You could learn about your particular interests from these people's perspectives and blog or photoblog on that, keeping track of new expressions and vocabulary (though it is worth keeping in mind any local sensitivities about talking about politics - when I did a project like this in Cuba, I talked with people about the Chinese and history of Chinese in the country, but didn't want to talk too in-depth about current politics).
posted by whatzit at 11:39 AM on October 22, 2011

How about something more sporty? There's dragonboat racing, rock-climbing, a kickboxing class at CKS Memorial, there's even surfing and a sailing club not too far from Taipei. And of course basketball.

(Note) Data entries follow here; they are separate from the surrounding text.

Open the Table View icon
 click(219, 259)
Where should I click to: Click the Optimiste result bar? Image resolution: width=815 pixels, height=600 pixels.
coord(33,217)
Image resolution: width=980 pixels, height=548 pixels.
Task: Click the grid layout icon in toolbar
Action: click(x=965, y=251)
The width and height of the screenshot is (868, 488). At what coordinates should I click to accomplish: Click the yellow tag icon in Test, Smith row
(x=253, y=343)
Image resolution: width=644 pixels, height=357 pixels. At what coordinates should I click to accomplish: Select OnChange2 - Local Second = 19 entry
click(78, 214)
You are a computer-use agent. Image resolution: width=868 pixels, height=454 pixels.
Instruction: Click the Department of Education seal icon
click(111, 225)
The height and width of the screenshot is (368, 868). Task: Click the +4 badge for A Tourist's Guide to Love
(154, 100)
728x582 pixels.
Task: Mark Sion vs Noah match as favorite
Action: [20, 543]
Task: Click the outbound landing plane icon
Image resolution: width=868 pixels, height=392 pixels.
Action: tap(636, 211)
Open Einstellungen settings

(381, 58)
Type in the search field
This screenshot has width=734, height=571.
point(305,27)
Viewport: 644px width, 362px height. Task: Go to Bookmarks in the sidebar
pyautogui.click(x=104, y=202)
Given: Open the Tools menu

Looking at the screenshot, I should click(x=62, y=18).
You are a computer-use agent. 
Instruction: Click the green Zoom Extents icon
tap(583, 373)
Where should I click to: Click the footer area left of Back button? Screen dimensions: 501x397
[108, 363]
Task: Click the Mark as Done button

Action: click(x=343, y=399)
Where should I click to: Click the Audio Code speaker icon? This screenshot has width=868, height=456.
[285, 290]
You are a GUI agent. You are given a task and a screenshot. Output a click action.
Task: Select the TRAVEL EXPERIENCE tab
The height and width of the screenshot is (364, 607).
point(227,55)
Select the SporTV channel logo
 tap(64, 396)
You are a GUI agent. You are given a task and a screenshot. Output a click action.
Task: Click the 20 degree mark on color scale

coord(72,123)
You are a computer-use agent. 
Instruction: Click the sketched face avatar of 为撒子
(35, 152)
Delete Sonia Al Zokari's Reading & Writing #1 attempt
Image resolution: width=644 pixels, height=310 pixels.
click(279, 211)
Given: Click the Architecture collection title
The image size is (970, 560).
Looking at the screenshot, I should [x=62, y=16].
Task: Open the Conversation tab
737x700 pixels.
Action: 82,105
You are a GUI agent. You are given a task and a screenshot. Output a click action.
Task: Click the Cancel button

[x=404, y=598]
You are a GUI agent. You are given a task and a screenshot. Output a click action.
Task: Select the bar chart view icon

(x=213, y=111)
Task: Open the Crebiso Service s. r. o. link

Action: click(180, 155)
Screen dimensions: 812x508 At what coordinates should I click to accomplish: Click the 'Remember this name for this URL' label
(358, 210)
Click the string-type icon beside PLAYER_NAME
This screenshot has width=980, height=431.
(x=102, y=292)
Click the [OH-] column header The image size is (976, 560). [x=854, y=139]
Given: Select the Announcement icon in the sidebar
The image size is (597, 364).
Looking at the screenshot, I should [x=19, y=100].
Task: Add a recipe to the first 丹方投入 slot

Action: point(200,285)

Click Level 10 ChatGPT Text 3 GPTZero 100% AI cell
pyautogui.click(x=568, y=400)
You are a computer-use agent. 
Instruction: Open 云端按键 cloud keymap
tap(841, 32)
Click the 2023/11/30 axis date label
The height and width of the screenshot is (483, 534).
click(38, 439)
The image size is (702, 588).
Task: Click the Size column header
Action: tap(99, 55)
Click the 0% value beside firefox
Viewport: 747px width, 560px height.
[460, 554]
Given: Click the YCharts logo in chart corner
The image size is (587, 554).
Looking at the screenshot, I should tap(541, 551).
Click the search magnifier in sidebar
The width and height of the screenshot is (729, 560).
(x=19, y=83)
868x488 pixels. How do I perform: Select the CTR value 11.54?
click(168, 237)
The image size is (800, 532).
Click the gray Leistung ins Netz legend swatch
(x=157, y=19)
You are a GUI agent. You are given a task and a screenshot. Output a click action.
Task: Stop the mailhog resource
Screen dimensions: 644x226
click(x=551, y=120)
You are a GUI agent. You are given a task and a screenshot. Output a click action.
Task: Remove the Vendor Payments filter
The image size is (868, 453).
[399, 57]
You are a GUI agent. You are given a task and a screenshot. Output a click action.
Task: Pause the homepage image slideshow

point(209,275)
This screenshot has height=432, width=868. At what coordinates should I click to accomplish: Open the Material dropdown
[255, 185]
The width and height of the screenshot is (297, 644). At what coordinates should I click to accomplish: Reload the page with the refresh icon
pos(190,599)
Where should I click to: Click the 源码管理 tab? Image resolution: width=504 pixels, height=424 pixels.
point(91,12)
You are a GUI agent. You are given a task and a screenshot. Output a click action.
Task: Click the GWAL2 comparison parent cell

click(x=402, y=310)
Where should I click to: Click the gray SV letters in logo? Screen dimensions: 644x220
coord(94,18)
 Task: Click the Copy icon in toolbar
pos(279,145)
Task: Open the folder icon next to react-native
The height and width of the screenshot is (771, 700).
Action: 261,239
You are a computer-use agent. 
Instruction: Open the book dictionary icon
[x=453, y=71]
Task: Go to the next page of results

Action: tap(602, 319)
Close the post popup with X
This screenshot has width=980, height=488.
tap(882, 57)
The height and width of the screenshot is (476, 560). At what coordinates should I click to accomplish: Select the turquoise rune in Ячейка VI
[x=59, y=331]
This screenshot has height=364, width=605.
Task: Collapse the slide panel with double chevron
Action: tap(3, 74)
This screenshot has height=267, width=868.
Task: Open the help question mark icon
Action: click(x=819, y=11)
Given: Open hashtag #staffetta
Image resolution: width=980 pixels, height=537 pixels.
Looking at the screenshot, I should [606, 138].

A group sport of sometime would definitely get you out of your apartment, into the city, and engaging with locals and other foreigners, along with all the usual benefits of exercise.
posted by villanelles at dawn at 12:58 PM on October 22, 2011

The ideas in this thread are great!

Also, maybe try Calligraphy (书法) if you feel arty. You could get a few brushes and an intro book and draw characters that you see during the day. It's a good way to "zone in" and it helps with language learning a little bit too.
posted by Winnemac at 4:53 PM on October 22, 2011

Hi! I found myself with the same feelings when I moved overseas. I moved to Vienna about two years ago. I started a single-topic tumblr of Viennese Doors (self-link, excuse me).
I initially started it to look at the city through one facet of architecture with mild hopes of it becoming a coffee table book one day. But I've really enjoyed the project itself. I see different parts of the city and learn about styles and history. But most importantly I keep seeing the city as something new. I think of this quote from True Stories:
"When I first come to a place, I notice all the little details. I notice the way the sky looks. The color of white paper. The way people walk. Doorknobs. Everything. Then I get used to the place and I don’t notice those things anymore."
I didn't want to "get used" to this place. Choosing one element to examine over and over again, counterintuitively keeps the place fresh. Enjoy your time there!
posted by montaigneisright at 3:05 AM on October 23, 2011 [2 favorites]

A photo a day! Any number of projects challenge you to get a different subject, and so on.

The blog idea would work - it could be a good place to write about life in Taiwan. My blog (in my profile) might provide some inspiration, as I'm in Korea :)
posted by chrisinseoul at 6:01 AM on October 23, 2011

landscape painting. (think outside the box on this one...avoid the 'field with house and tree' at all costs...look for weirdness) someone will always come along to talk to you. quite often, ahem, cute someones.